By NOAH RANKIN
Beginning in the 2014 to 2015 academic year, the University will require all international students to purchase the Cornell Student Health Insurance Plan as a result of some international students purchasing “insufficient” plans that potentially rack up thousands of dollars in medical costs, officials say.
“Historically, we have had issues and concerns with international students buying travel-type individual plans,” said student insurance administrator Jo Ann Molnar-Kieffer, a member of the University’s Student Insurance Advisory Committee. “We tried addressing those with communication and trying to guide people into making informed purchase decisions.”
The decision was ultimately made at the end of last semester to make purchasing SHIP mandatory. According to Valerie Lyon, associate director of business and finance at Gannett Health Services, around 90 percent of international students have already been purchasing SHIP without being required, and several peer institutions — including Ohio State and Carnegie Mellon University — have altered their policies to make university health plans the norm.
“Many [international students] are not familiar with the high cost of healthcare in the U.S.,” Molnar-Kieffer said. “They may purchase an inadequate insurance plan for $1,000 and consider that purchase price their out-of-pocket-expense. However, when such a plan has numerous exclusions, they find out they have to
pay thousands and thousands of dollars on top of the purchase price.”

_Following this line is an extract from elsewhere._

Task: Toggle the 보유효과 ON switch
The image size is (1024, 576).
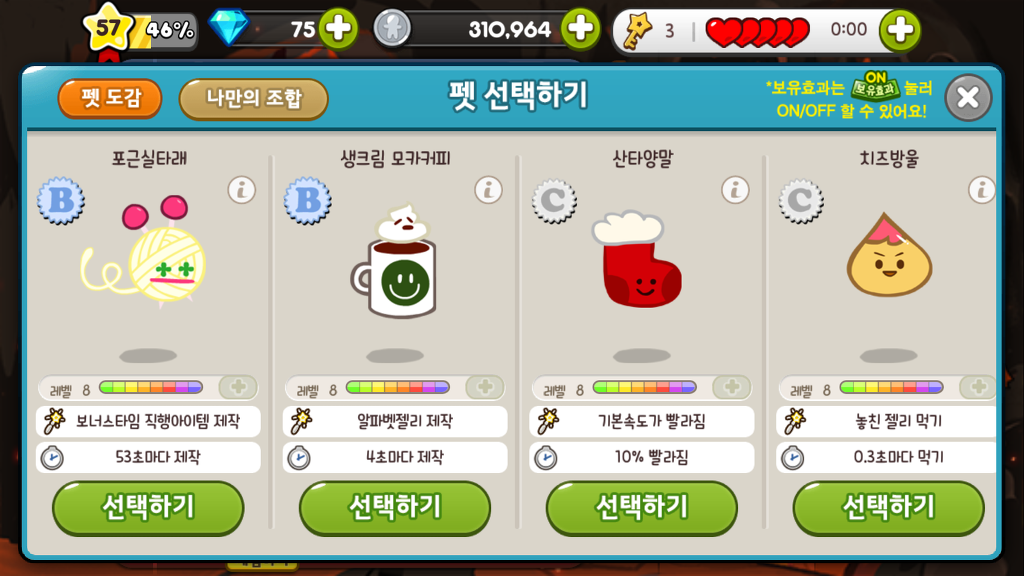Action: click(875, 87)
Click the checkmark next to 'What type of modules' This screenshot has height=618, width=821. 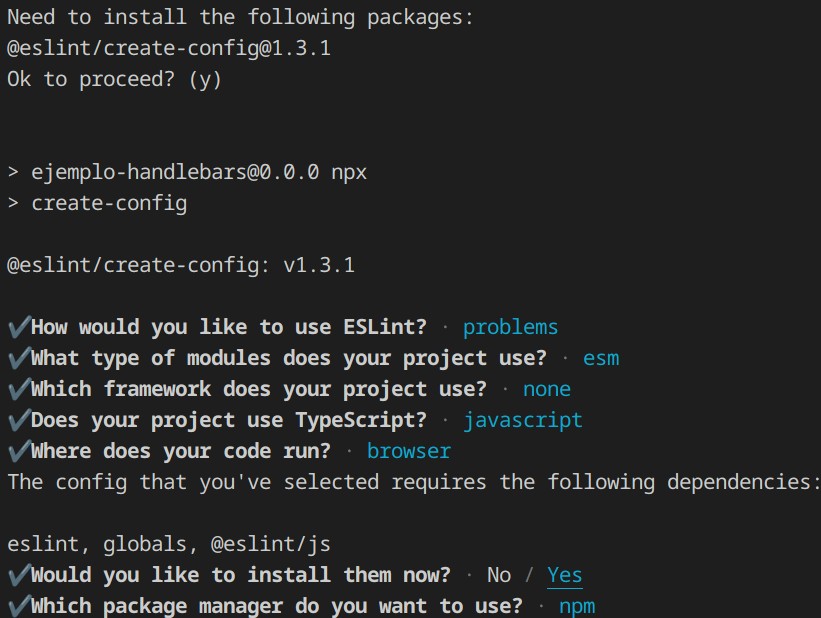point(18,358)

According to Craig McAllister, director of Risk Management and Insurance and chair of the Student Insurance Advisory Committee, the minimum federal insurance requirement for travelers to the United States does not cover most expenses outside of emergencies or medical evacuation.

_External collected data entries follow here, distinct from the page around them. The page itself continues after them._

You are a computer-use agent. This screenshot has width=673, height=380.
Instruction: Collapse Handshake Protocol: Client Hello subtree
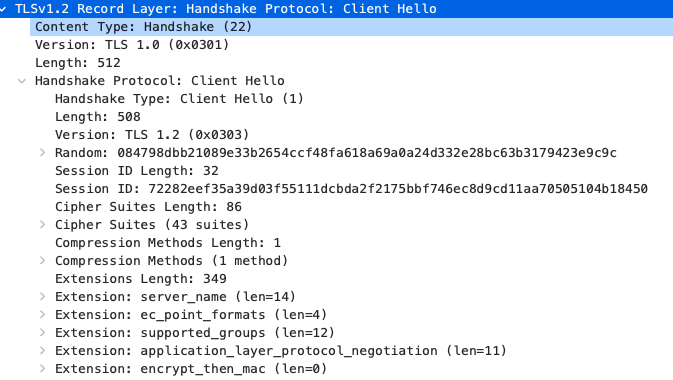(x=22, y=81)
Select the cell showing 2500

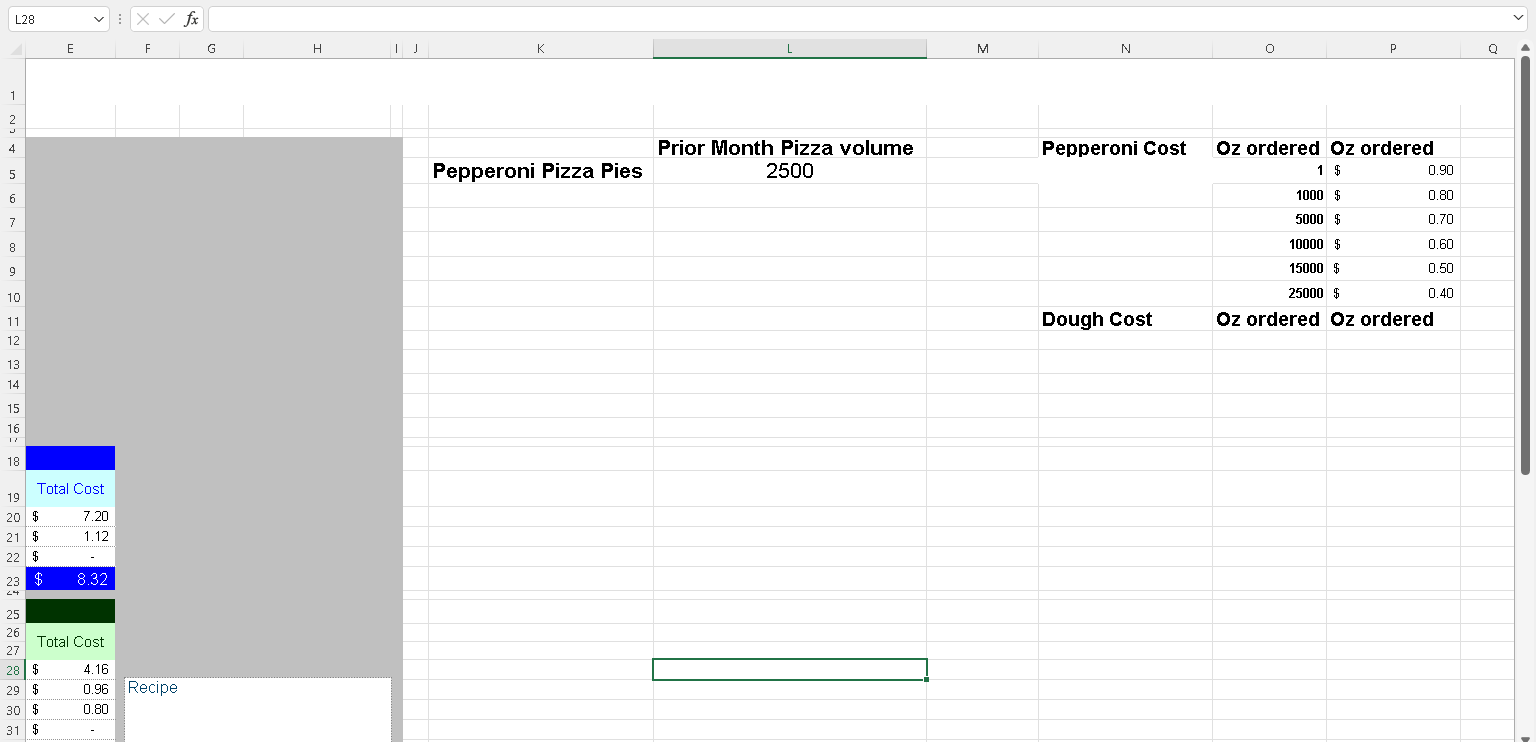tap(789, 171)
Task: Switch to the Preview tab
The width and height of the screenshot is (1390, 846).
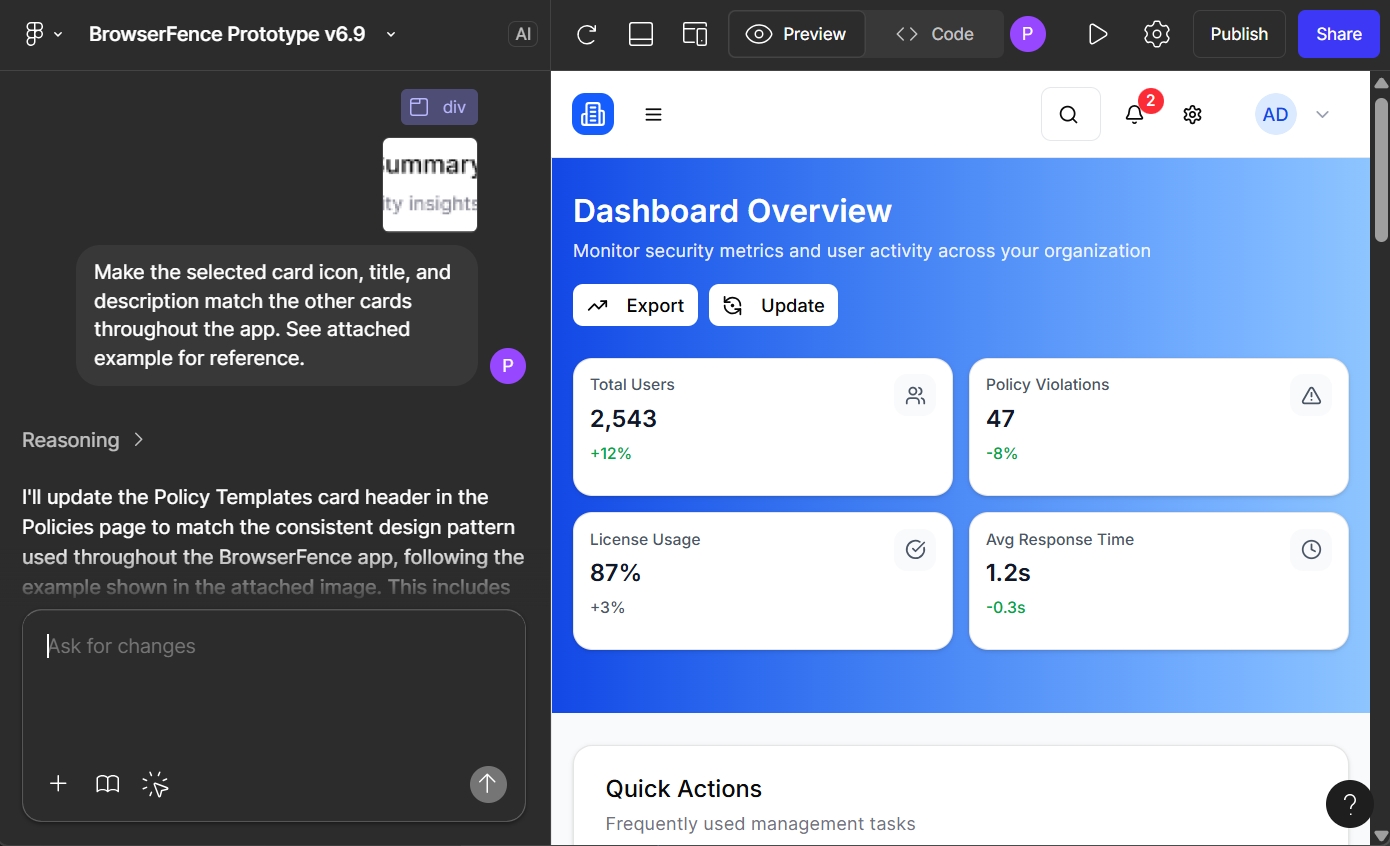Action: (x=797, y=35)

“[That kind of coverage] has always been inadequate for long-term study at Cornell,” he said.
McAllister also said SHIP’s yearly cost of $2,212 is a better deal for international students than any other plan that offers the same coverage on the current healthcare marketplace under the Affordable Care Act, since non-American residents do not qualify for most subsidies. He said that the SHIP requirement was established to simplify the process of getting economical coverage, something he says many international students may not be familiar with.
“The systems in other countries vary from national insurance to areas where everybody’s covered and people don’t really have to think about it much to areas where there is no insurance and people are used to pay[ing] a small amount all [out] of pocket for doctor or physician care,” McAllister said. “We know that we’re the most expensive area in the world for healthcare.”
Brendan O’Brien, director of the International Students and Scholars Office, said that he wants international students to view healthcare as a “required cost for education in the U.S.” that needs to be incorporated into their budgets.
“International students are sometimes very, very surprised at the cost of healthcare in the U.S.,” O’Brien said. “We want to do everything we can to ensure that they have adequate coverage, so that they’re able to focus on their academic programs, that they can get the services that they need and that they don’t have financial problems as a result of healthcare bills.”
International students said they were of mixed opinion over the new requirement.
“I personally don’t use the plan a lot,” Roshni Mehta ’15 said. “In fact, I find it an unnecessary burden. But it is insurance and required for safety. So it’s a lose-lose situation for me.”
Gizem Sakalli ’14, however, said she thinks the plan is “a good option from the University’s perspective.”
Shivang Tayal ’16 said the requirement may end up costing some students more money and said he believes that allowing room for other options, such as plans held by family members, should still be considered.
“While it is well-intentioned and comprehensive health insurance plan, making the SHIP compulsory for internationals may have a huge financial cost on those internationals who might get similar benefits through another insurance plan,” he said.